Given data:

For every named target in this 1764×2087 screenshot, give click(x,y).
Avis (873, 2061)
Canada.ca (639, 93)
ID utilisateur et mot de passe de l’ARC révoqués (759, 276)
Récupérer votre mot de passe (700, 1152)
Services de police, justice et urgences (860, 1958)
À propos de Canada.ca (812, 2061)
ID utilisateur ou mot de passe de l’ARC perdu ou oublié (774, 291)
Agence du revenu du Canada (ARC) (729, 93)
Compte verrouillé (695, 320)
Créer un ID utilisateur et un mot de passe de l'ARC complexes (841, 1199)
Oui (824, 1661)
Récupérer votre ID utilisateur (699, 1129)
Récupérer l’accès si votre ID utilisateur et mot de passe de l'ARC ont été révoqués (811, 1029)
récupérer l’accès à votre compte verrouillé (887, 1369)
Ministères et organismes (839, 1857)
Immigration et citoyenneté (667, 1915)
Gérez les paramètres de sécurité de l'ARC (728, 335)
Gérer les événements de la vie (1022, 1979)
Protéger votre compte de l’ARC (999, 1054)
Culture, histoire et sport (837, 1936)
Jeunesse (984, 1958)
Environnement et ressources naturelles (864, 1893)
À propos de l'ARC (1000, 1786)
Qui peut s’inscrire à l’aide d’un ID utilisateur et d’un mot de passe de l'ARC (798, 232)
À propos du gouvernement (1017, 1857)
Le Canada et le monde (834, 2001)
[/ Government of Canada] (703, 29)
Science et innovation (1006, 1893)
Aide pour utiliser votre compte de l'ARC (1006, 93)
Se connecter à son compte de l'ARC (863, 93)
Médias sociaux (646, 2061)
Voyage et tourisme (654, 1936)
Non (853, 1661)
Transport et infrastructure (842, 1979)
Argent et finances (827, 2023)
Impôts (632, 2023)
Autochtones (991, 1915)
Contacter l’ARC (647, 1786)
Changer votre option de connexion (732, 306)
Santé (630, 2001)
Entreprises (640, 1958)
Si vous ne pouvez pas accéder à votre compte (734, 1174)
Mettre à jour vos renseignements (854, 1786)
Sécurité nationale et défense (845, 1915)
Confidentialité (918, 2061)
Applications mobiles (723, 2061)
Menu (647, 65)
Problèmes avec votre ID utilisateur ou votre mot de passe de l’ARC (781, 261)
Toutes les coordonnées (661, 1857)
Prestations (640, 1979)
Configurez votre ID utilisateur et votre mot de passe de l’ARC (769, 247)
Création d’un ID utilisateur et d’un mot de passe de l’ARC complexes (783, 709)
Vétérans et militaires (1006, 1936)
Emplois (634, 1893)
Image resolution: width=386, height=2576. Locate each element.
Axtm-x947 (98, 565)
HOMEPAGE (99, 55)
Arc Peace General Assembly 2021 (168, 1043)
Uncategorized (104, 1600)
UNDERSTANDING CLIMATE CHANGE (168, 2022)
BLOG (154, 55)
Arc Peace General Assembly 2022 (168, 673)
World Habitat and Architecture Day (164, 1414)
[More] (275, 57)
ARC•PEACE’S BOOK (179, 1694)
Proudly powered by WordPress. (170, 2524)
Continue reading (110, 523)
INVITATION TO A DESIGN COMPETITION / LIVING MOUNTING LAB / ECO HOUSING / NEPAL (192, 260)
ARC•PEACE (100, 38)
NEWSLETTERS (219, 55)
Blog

What the task requires: Set down only these lines, exactly: the line containing "Uncategorized (104, 1600)" and each line after it, through the end of the listing.

Your response:
Uncategorized (104, 1600)
UNDERSTANDING CLIMATE CHANGE (168, 2022)
BLOG (154, 55)
Arc Peace General Assembly 2022 (168, 673)
World Habitat and Architecture Day (164, 1414)
[More] (275, 57)
ARC•PEACE’S BOOK (179, 1694)
Proudly powered by WordPress. (170, 2524)
Continue reading (110, 523)
INVITATION TO A DESIGN COMPETITION / LIVING MOUNTING LAB / ECO HOUSING / NEPAL (192, 260)
ARC•PEACE (100, 38)
NEWSLETTERS (219, 55)
Blog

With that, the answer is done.